Last year as the district suggested experimenting with the units, many grades at our school jumped in,  teaching the core four and experimenting again with others with the help of our professional development model and team planning.  In pockets, change was happening and growing. We began to develop resources, involve our entire school and openly talk about the progressions of learning.

This year,  in the district’s first full adoption year of reading and writing, all the classes here are openly teaching the units.  We spend our professional development time unpacking units, studying vertical alignment, and thinking deeply and richly about our practice.  In our classrooms, the lab is open. We are examining our practice and daily adjusting to fit student needs, build student engagement and agency.

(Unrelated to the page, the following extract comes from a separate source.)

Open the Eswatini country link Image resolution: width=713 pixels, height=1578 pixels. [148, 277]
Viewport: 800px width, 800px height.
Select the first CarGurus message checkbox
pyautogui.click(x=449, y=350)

So when I was able to take the tour and articulate the vision,  talk about the evolution, see through fresh eyes without the agenda of coaching or consulting, intervening or problem solving,  I could see the fire burning. Every student in each grade level class could articulate what they were doing, how they were doing it, and what the next step might be.  The classrooms were filled with homegrown work that spoke the evolution of not just the year, but conscious choices designed to grown student agency and thinking in literacy.  Students were doing things naturally with little adult support that were authentic displays of their growing knowledge of literacy: independently reading and sharing at kindergarten, creating semantic maps at first,  designing their own independent writing projects at second, reviewing summarizing at third in work related to their science curriculum, and at fourth, designing their own presentations in varying genres to articulate their learning about a biographic figure.  It was nothing short of amazing.

It was then, though probably before, that I knew that the fire was spreading across the grades, the teachers, the classrooms,  and most importantly in the way that students viewed themselves as learners. Maybe I am a fire starter, but definitely I fanned the flames.  

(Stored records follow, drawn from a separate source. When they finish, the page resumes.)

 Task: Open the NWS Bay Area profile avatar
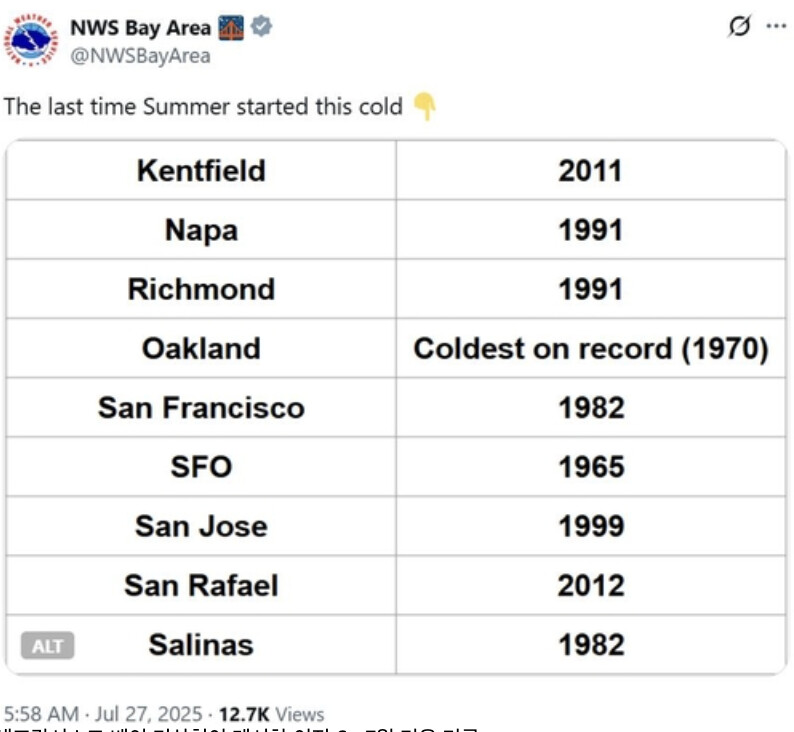pyautogui.click(x=31, y=40)
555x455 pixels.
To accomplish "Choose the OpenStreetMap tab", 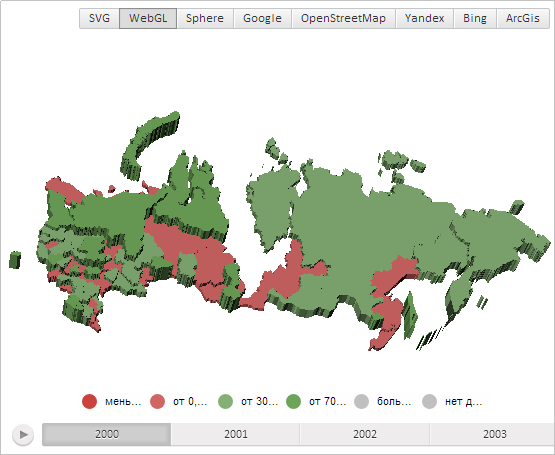I will [343, 18].
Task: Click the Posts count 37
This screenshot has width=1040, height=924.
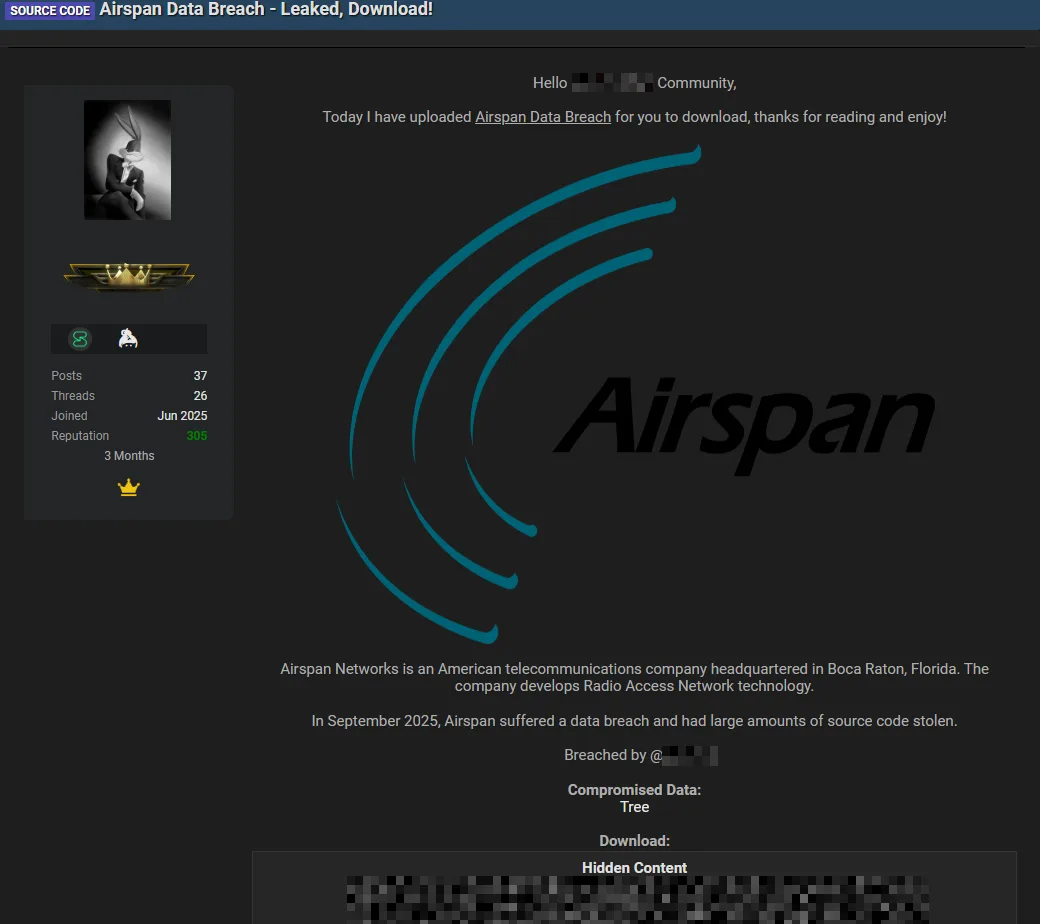Action: [200, 375]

Here are the secrets to success

  • Be unflaggingly committed to the work.  Always displaying a positive, trusting commitment to what you know students and teachers will be able to do.
  • Go to the source.  Watch videos, read facebook posts, follow blogs, twitter, go to Teachers’ College.  Get your professional development from the people who know in the closest place possible to the knowledge, in the best way you individually can.
  • Get early adopters.  Teachers who try things out with no fear are the best carriers of the torch.
  • Find ways to help teachers achieve early wins.  Some things are just natural for students and enhance management and outcomes.  Some of these include: accountable talk, shortened teacher instruction time, flexible small group work, and integrating the reading and writing workshop
  • Know that teachers will have trouble.  The work is messy and can be complicated.  It requires trying and sometimes failing, but mostly persevering.